We were informed by our local guide that Bhutan has about 16,000 visitors a year, and produces the second largest income to their country after their sale of hydroelectric power to India. Over 80% of their GDP comes from agriculture.
Bhutan is a very beautiful mountainous country with views of the Himalayas’ snow-capped mountains, and the many valleys that reminded me of Norway, except Bhutan's valleys are filled with farms growing rice, grains, apples, oranges, mustard, chard, onion, garlic, potato, carrots, and other fruits which makes them self-sufficient in food production.
November 7: We flew on Druk Air (Bhutan’s national airline) from Bangkok to Paro, located in west-central Bhutan (the Land of the Dragon), and we were met at the Paro airport by our tour director, Tsetim (tseteem), who stayed with our group through India. In addition to our skilled driver, Namgay 1, we had a tour guide trainee, Namgay 2, who stayed with our group for the duration of our ten day tour in Bhutan. After our private group of eight checked into our rooms and had lunch at the Dechen Hill Resort not far from the airport, we were taken to the Tiger’s Nest, Taktshang Goemba Monastery (1692), built by the Second Buddha, Guru Rimpoche, high on the mountain rock that we observed from the road. We were informed it takes about three hours to climb to the top that sits nearly 2,700 feet above the valley floor, and one hour to walk down. One of the important reasons we didn’t climb to the monastery (ha ha ha) is the simple fact that by going to Thimpu early the next morning, we had the opportunity to observe the King’s last day of the three day coronation festivities.

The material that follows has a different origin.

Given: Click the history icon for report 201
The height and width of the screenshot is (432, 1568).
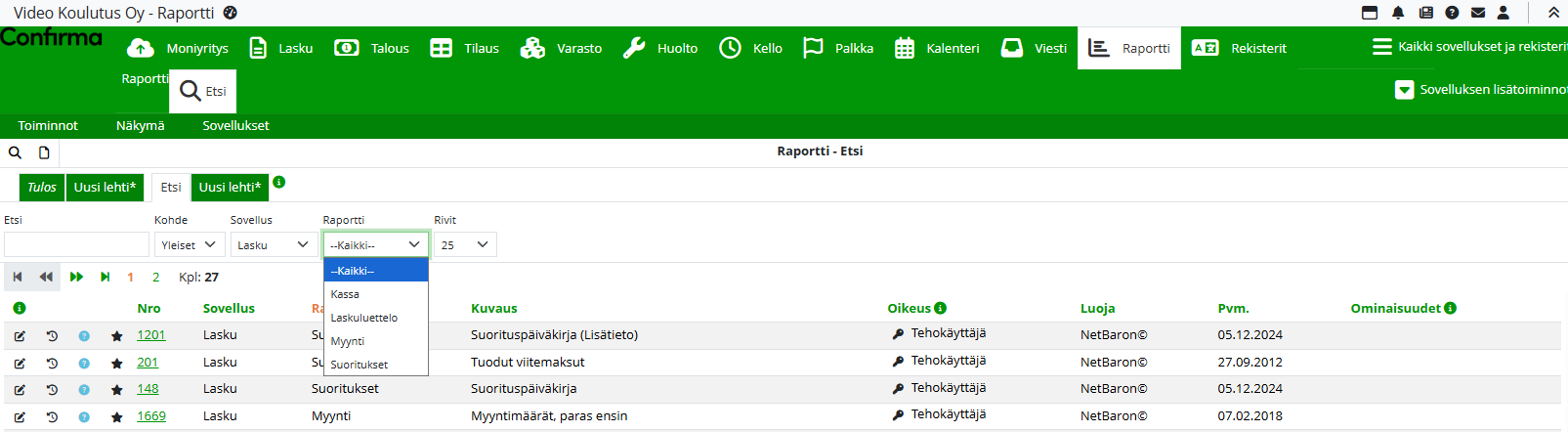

Our second visit for the day was the National Museum (Ta Dzong), considered to be a temple because of the ancient religious’ artifacts it contains. The museum has works of art, handicrafts, stuffed animals, costumes, armor, stamps (even some like President Lincoln), and other objects which is an excellent way to introduce newcomers to the cultural richness of their country. We were then provided with sightseeing around Paro Valley, and getting a good view of the Paro airport from high in the mountain roads that surrounds it.
Druk Air, Bhutan's national airline, from Bangkok to Paro.
Tsetin, our tour director.
Airport from hillside.
Hotel dining room mural.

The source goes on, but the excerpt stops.